The Pb–S and Pb–O Bond Lengths in Pb7–MT2(II) Calculated with B3LYP

 bond length (Å) bond length (Å) bond length (Å) bond length (Å)
Pb1–S12.939Pb1–S22.848Pb1–S32.803Pb1–O12.480
Pb2–S42.741Pb2–S52.676Pb2–S62.738  
Pb3–S72.712Pb3–S82.721Pb3–S92.743  
Pb4–S102.753Pb4–S112.712Pb4–S122.720  
Pb5–S132.720Pb5–S142.734Pb5–S152.745  
Pb6–S162.852Pb6–S172.838Pb6–O22.247  
Pb7–S182.715Pb7–S192.758Pb7–S202.738  
Note that all of the above calculations are based on B3LYP, a hybrid functional to fit data primarily for main-group elements.[38] Because of the large exact exchange component (20%), B3LYP is known to favor loose electron densities and low transition energies. To confirm the reliability of B3LYP, the pure functional BP86, a generalized-gradient approximation (GGA) class with zero exact exchange,[38a,39] is used as a control study on the geometry optimization and calculations of the excited states for both Pb7–MT2 complexes. The simulated structures of both Pb7–MT2 complexes from BP86 pure functional (Table S6–9 in Supporting Information) are similar to those from B3LYP hybrid functional. However, the spectra from BP86 pure functional display a significant deviation from the experimental data (Figure S5 in Supporting Information), indicating that the B3LYP hybrid functional is a better choice. The B3LYP hybrid functional produces better spectral accuracy, which can be attributed to its increased amount of Hartree–Fock (HF) exchange. Another point worth mentioning is the “local minima” in the QM optimization. In the QM/MM calculation of biomolecules, the vast size of the available configuration space may cause the QM optimization to stop at local minima. One way to circumvent this problem is to use a reliable structure (e.g., a structure deduced from NMR or X-ray crystallography) at the beginning of the QM optimization.[19] For instance, Subramanian et al. have used the X-ray structure of azurin as the initial structure in the QM/MM calculation of metal-substituted azurins and obtained noticeable structural changes on the active sites when Cu2+ in azurin was substituted by metal ions such as Co2+, Ni2+, or Zn2+.[33a] We adopted this approach by using the Pb2+-substituted Cd4–αMT2 and Cd3–βMT2 structures deduced from the NMR experiments[34] as the initial structures. The theoretical spectra agree well with the experimental results, suggesting a high level of reliability of the calculation and in the predicted structures.

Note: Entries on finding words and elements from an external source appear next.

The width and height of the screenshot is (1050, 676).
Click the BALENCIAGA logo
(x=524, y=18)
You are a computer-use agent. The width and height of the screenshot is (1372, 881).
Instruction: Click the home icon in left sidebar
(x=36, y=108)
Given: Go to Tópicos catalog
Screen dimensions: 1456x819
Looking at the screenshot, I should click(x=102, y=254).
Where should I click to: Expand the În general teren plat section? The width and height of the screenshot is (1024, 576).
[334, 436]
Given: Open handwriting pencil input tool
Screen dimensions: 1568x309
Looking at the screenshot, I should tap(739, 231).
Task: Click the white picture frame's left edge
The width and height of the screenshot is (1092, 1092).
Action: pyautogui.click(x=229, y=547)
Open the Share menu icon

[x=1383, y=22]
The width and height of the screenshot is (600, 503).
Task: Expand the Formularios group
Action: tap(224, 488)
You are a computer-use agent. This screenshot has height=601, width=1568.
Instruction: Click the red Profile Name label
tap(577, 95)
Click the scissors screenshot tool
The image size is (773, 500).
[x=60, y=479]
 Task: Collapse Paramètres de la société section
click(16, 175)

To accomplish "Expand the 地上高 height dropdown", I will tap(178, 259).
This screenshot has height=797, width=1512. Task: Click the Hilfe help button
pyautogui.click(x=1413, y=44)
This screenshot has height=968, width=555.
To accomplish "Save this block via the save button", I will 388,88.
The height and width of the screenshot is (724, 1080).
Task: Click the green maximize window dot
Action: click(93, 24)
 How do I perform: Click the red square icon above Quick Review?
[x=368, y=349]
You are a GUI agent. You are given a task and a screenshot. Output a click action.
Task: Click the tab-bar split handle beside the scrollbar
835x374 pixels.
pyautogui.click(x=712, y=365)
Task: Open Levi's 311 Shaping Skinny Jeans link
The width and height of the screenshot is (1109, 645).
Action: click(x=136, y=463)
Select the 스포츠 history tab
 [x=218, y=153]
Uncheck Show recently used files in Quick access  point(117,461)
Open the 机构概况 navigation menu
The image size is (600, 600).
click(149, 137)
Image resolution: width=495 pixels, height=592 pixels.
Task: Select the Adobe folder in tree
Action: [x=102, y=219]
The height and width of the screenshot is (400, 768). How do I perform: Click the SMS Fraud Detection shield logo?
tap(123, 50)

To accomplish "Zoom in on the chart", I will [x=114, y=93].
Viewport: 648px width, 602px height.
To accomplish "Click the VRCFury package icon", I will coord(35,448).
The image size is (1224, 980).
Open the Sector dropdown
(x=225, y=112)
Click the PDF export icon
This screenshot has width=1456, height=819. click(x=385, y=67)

NMR and Mutational Studies of the Pb7–MT2 Complexes

To provide more experimental evidence to our computational results about the two different Pb7–MT2 complexes, we conducted 207Pb NMR in solutions of the two complexes (Figure 4). Pb7–MT2(I) displays one 207Pb peak at 5679 ppm, while Pb7–MT2(II) exhibit two peaks at 5820 and 4348 ppm. Thus it is clear that the Pb2+ coordination in these two complexes are different. Furthermore, the 207Pb signal of Pb7–MT2(I) at 5679 ppm is well within the chemical shift region (from 5600 to 5800 ppm) where PbS3 species with the trigonal pyramidal coordination are observed.[14c,31a] Thus we conclude that PbS3 is the binding mode in Pb7–MT2(II). For Pb7–MT2(II), the peak at 5820 ppm is also assigned to the PbS3 coordination, given its close vicinity to the 5600–5800 ppm region. Compared to the Pb7–MT2(I) peak, the shift by 141 ppm can be attributed to the changes of the aforementioned Pb–S bond length and the S–Pb–S bond angle in the PbS3 coordination. The lower intensity is indicative of the decreased number of PbS3 clusters in Pb7–MT2(II). The conversion of metal centers in the PbS3 coordination to a different binding mode contributes to the appearance of the peak at 4348 ppm. It is well-known that the NMR signal of 207Pb bound to O-containing ligands is shifted upfield with respect to that bound to S-containing ligands.[40] We therefore assign the peak at 4383 ppm to the PbS3O1 coordination.
Figure 4

207Pb NMR spectra of (red) Pb7–MT2(I), (blue) Pb7–MT2(II), and (black) Pb(NO3)2 at pH 7.0.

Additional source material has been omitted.